TPP参加推進は、台湾政府の既定政策である。知的財産局は行政院(内閣に相当する)の「TPP/RCEPプロジェクトチーム」会議の決議に基づき、2016510日にTPPに対応した専利法、商標法及び著作権法の改正草案を行政院に提出し、政権交代の際の引き継ぎ項目に盛り込んだ。ただし、今回発表された関連改正草案は今後の経済財政政策の方向性に関わるため、最終決定案ではなく、今後また変更される可能性がある。

一、専利法を一部改正:

1.専利のグレースピリオド(猶予期間)適用を拡大 

技術の公開と流通を奨励するため、特許のグレースピリオドを台湾の特許出願案の出願日前12ヶ月に延長するとともに、特許、実用新案及び意匠のグレースピリオドが適用できる公開態様及び手続き要件も緩和した。(改正条文第22条及び第122条) 

2.先使用権に関する規定の整備 

特許のグレースピリオドの調整に対応して、グレースピリオドの期間において、特許出願人は特許出願を提出することができるが、特許出願人からその発明を知らされ、且つその特許出願人がその特許権を留保する旨の声明をした場合は先使用権の保護を主張することができないとした。(改正条文第59条及び第142条) 

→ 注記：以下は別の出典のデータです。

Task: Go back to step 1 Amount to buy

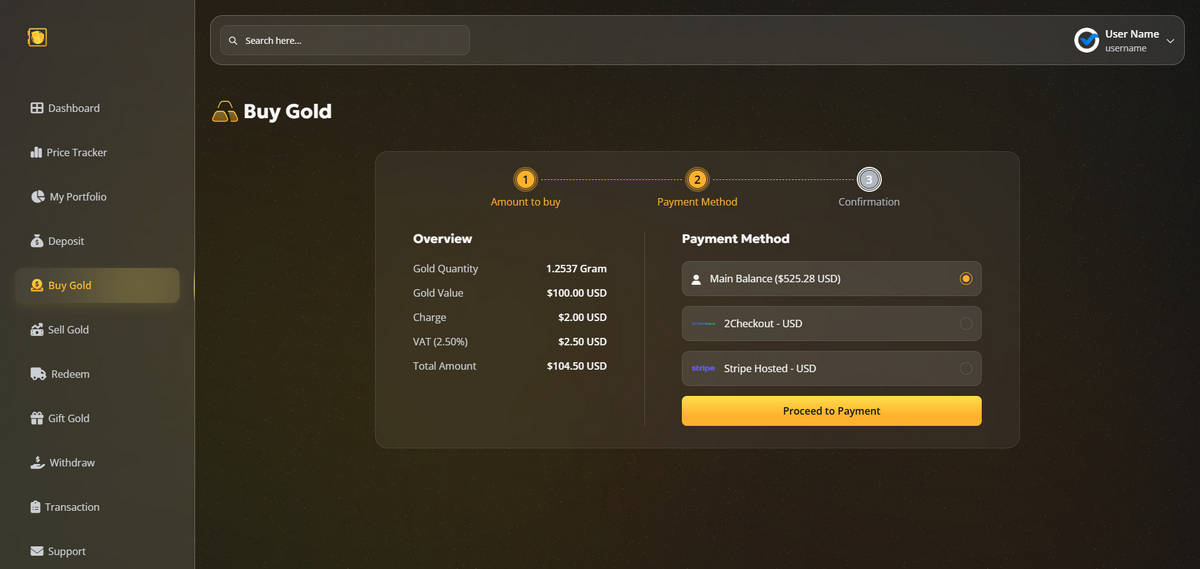Action: (525, 180)
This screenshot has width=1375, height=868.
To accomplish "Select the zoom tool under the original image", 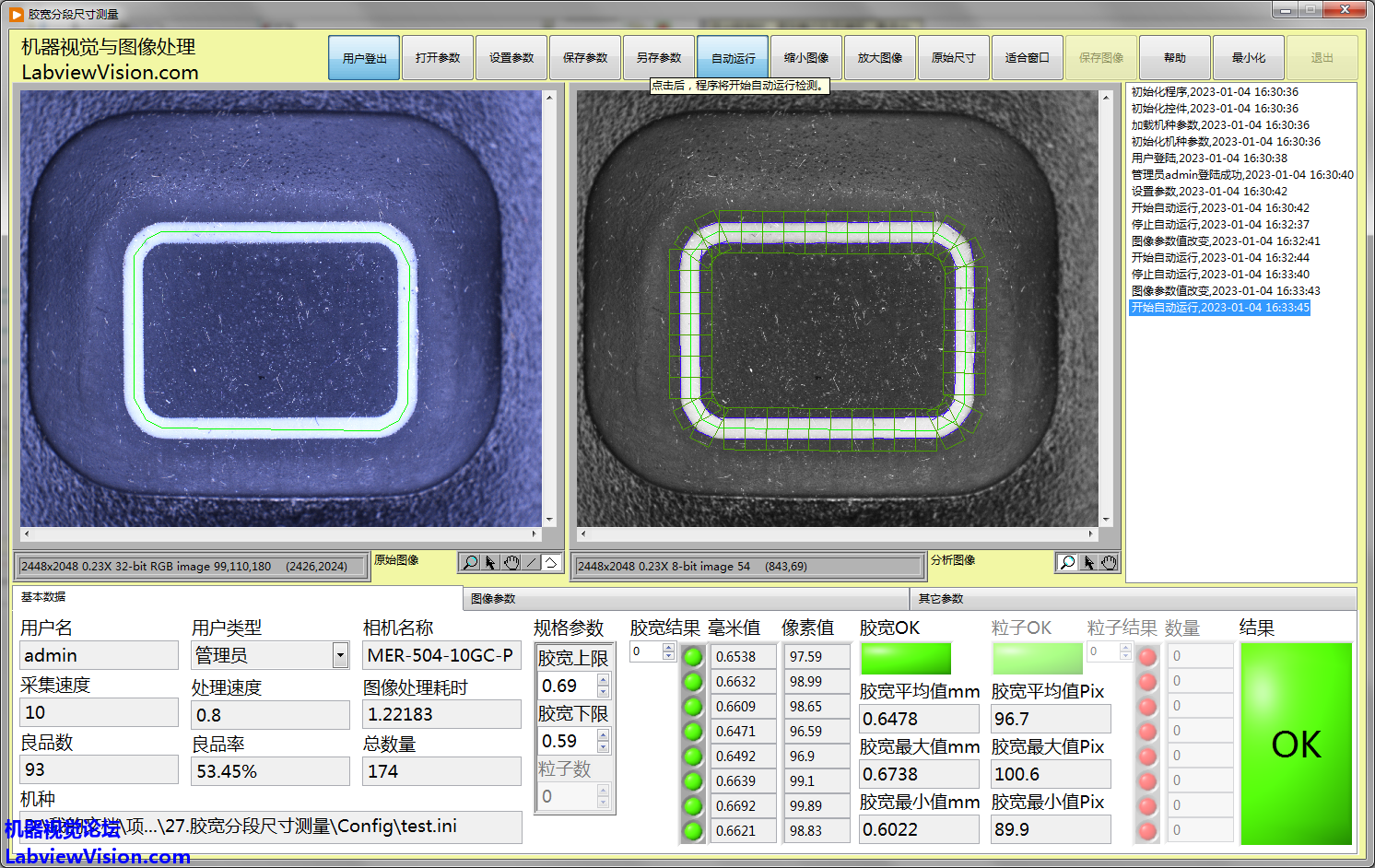I will [470, 562].
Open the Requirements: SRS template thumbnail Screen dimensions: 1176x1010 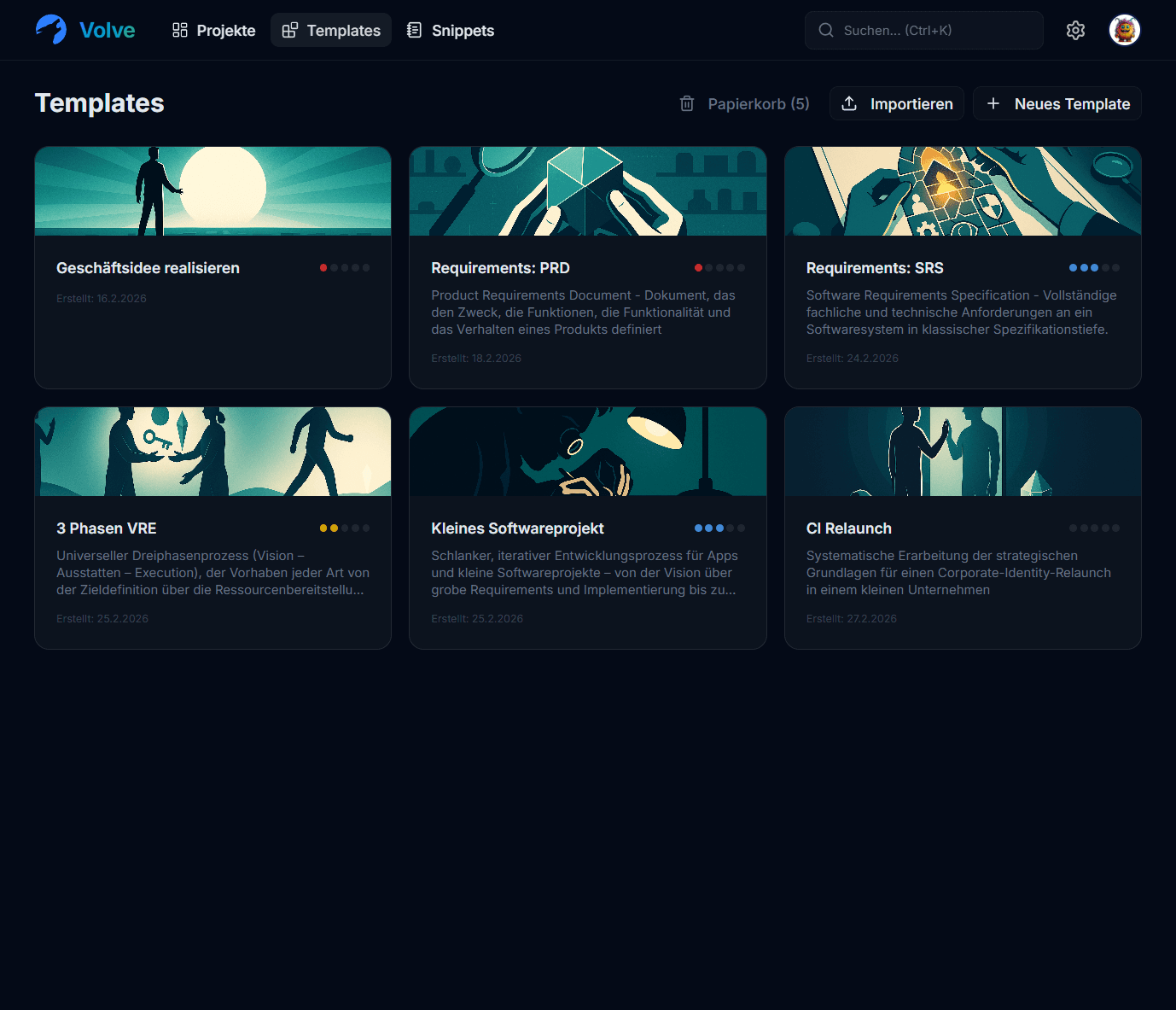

3.専利主務官庁の審査遅延を原因とする特許権の存続期間の延長申請制度を導入 

専利主務官庁による不合理な審査遅延期間を補償して、特許権者の権益を保障するために、審査遅延期間の起算点、控除可能期間、申請期間、出願人が申請した延長期間が専利主務官庁の計算した期間と一致しない場合の処理及び無効審判請求事由等の規定を増設した。(改正条文第57条の1から第57条の4まで) 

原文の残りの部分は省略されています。